# [What the task asks]
The lines from the one containing "This screenshot has height=538, width=875." through the last one in the data: please copy those exactly, and only those, without the pictures.
Start of Available records
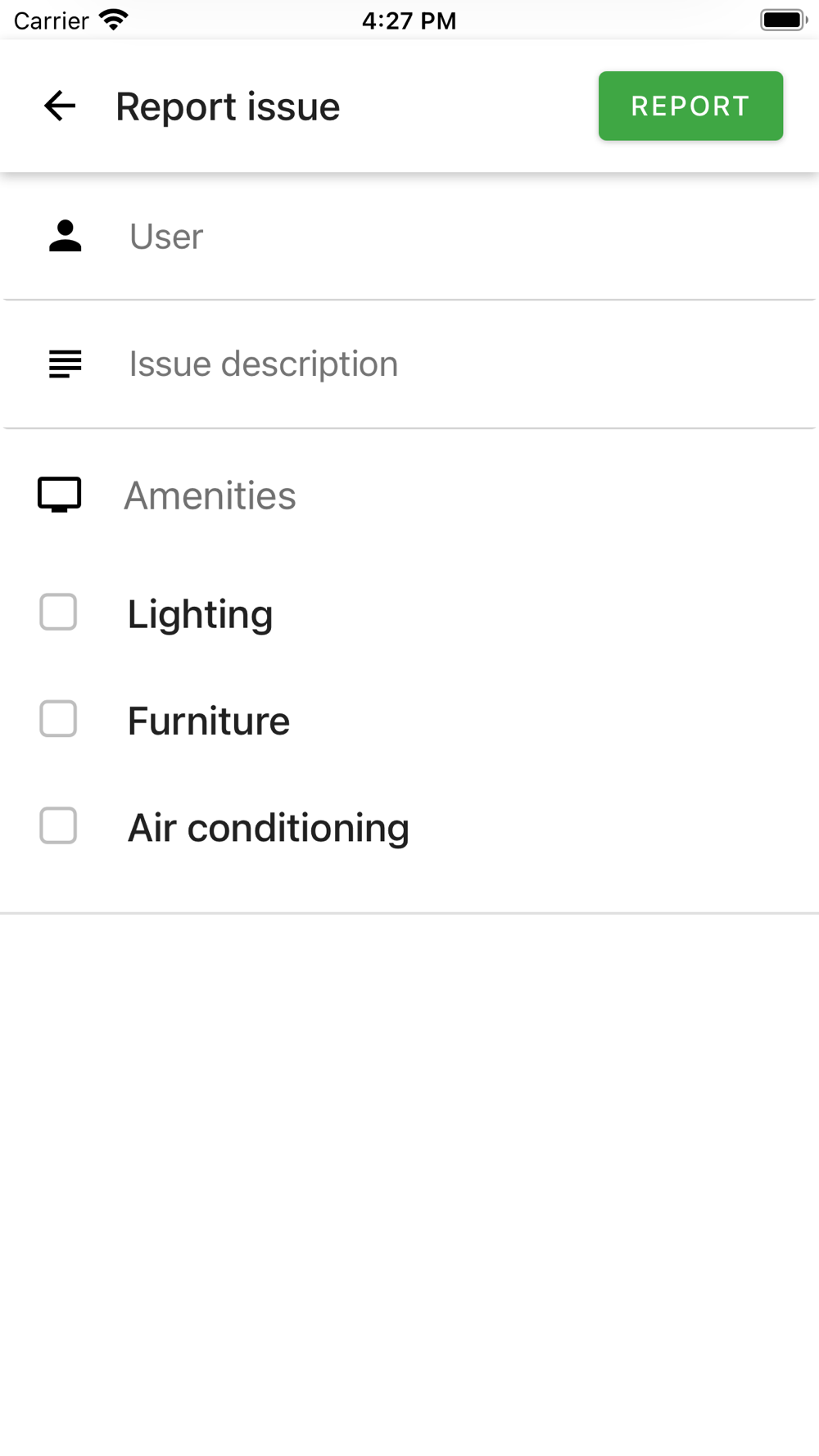This screenshot has width=819, height=1456.
Task: Tap the back arrow icon
Action: (60, 106)
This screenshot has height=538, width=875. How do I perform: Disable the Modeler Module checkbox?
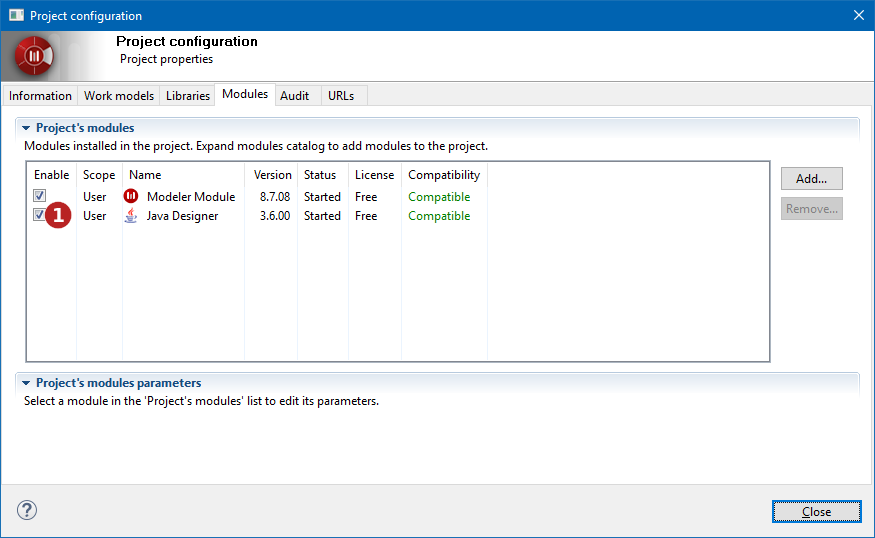[x=39, y=196]
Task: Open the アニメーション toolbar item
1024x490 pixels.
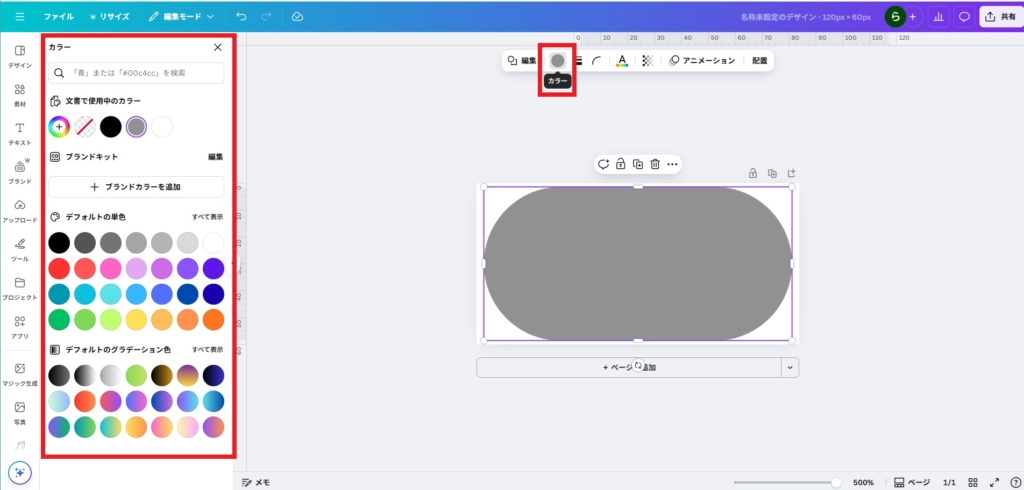Action: pos(702,61)
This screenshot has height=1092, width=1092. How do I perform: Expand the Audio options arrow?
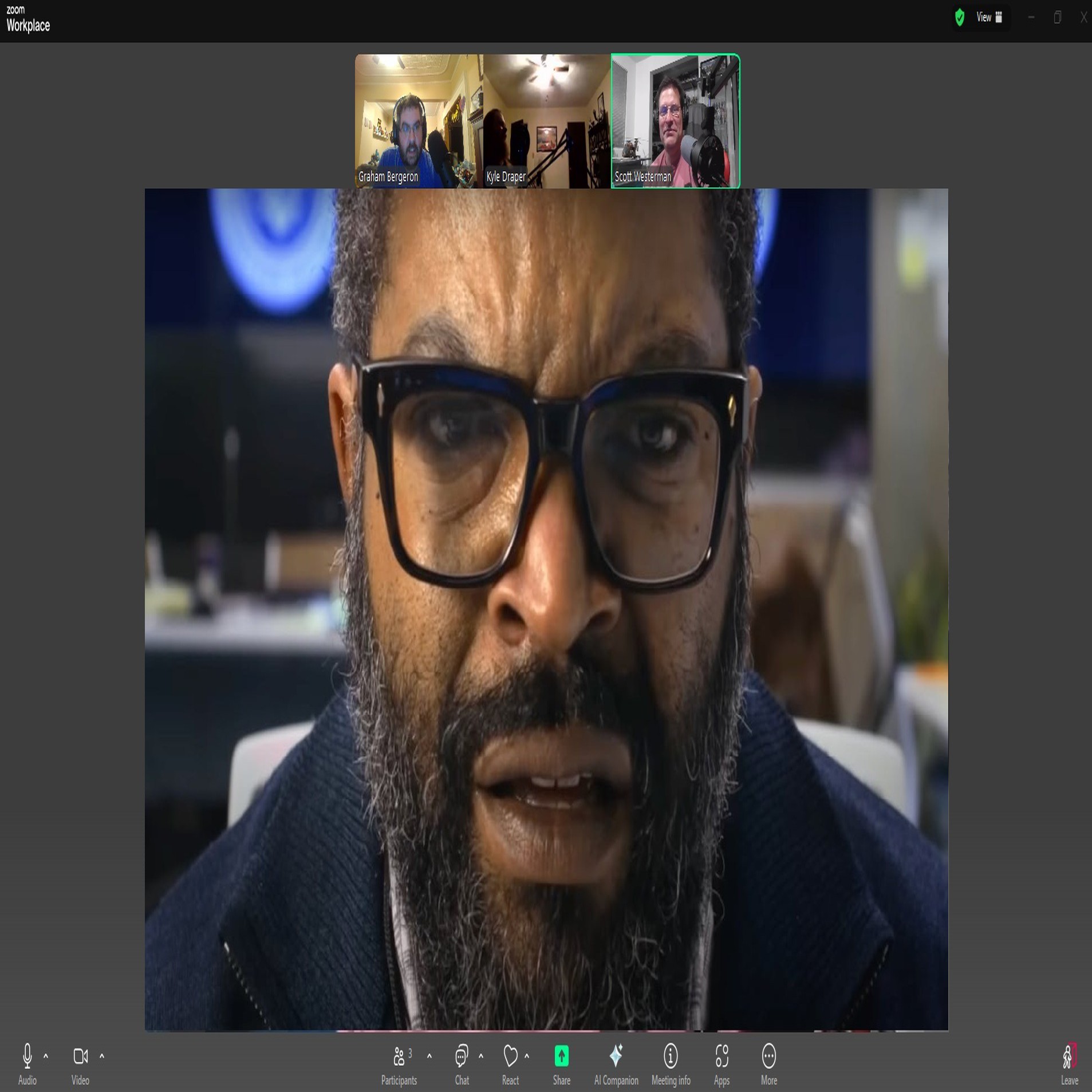46,1056
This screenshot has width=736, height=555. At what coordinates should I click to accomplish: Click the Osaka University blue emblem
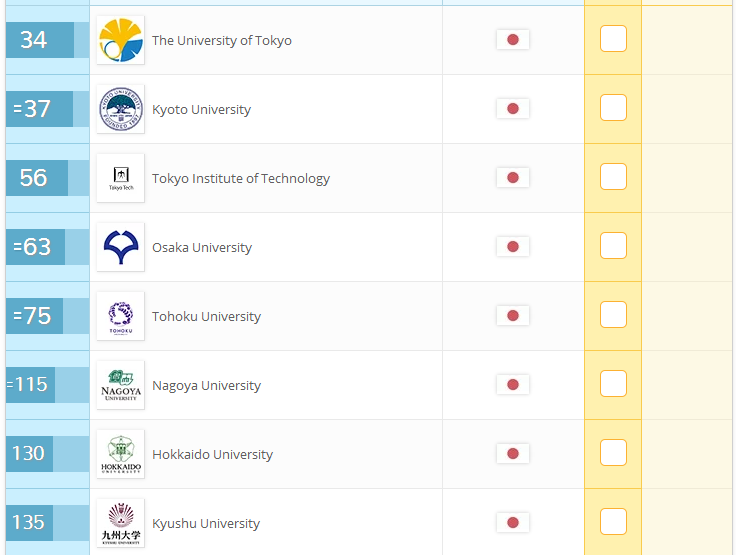pyautogui.click(x=121, y=247)
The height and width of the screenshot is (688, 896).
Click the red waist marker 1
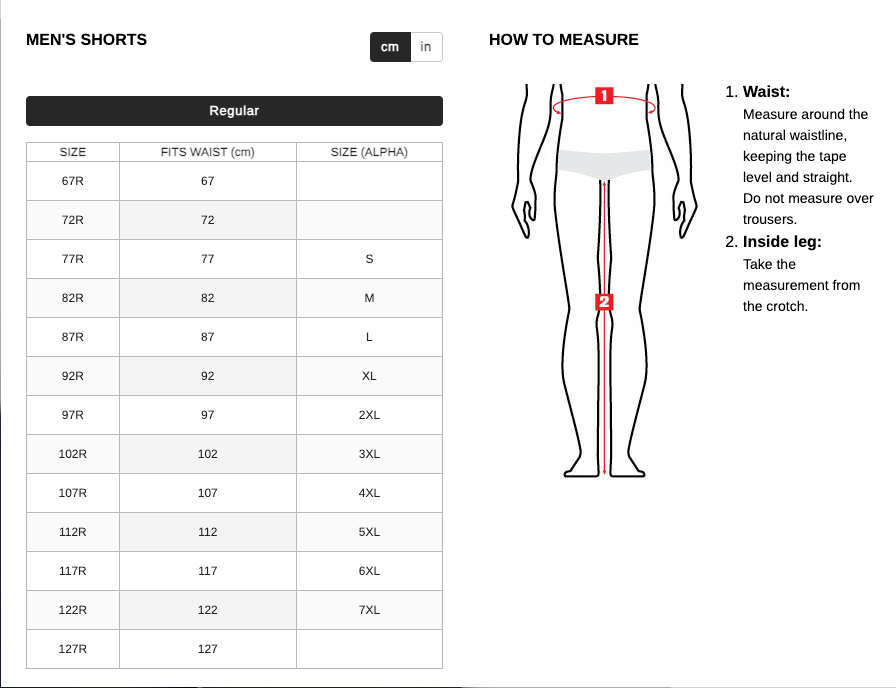point(604,96)
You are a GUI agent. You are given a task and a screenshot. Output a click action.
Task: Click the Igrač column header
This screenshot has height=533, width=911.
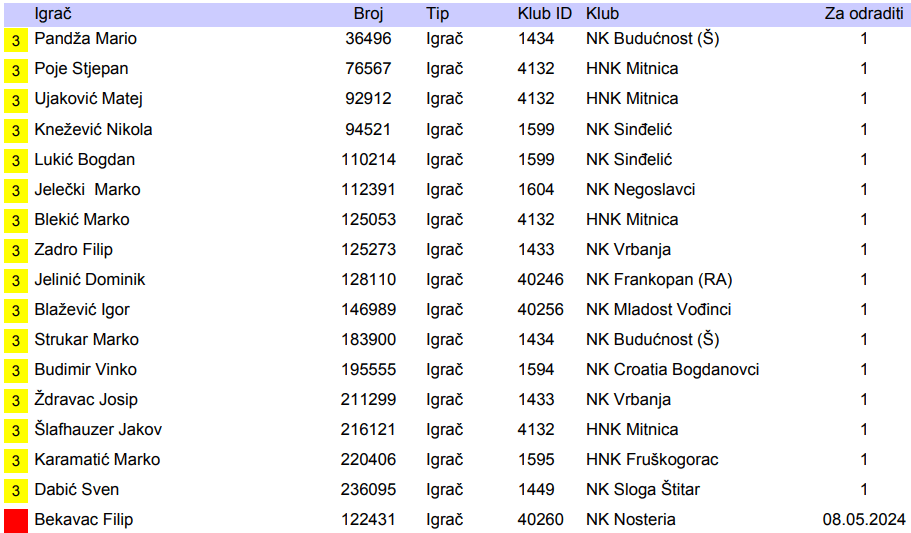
End of Available records
# [Your response]
This screenshot has height=538, width=875. How do I perform: Disable the Modeler Module checkbox?
[x=39, y=196]
Task: Open the アニメーション toolbar item
1024x490 pixels.
Action: pos(702,61)
This screenshot has height=1092, width=1092. How do I perform: Expand the Audio options arrow?
46,1056
This screenshot has width=736, height=555. At what coordinates should I click to accomplish: Click the Osaka University blue emblem
pyautogui.click(x=121, y=247)
The height and width of the screenshot is (688, 896).
Click the red waist marker 1
point(604,96)
You are a GUI agent. You are given a task and a screenshot. Output a click action.
Task: Click the Igrač column header
This screenshot has height=533, width=911.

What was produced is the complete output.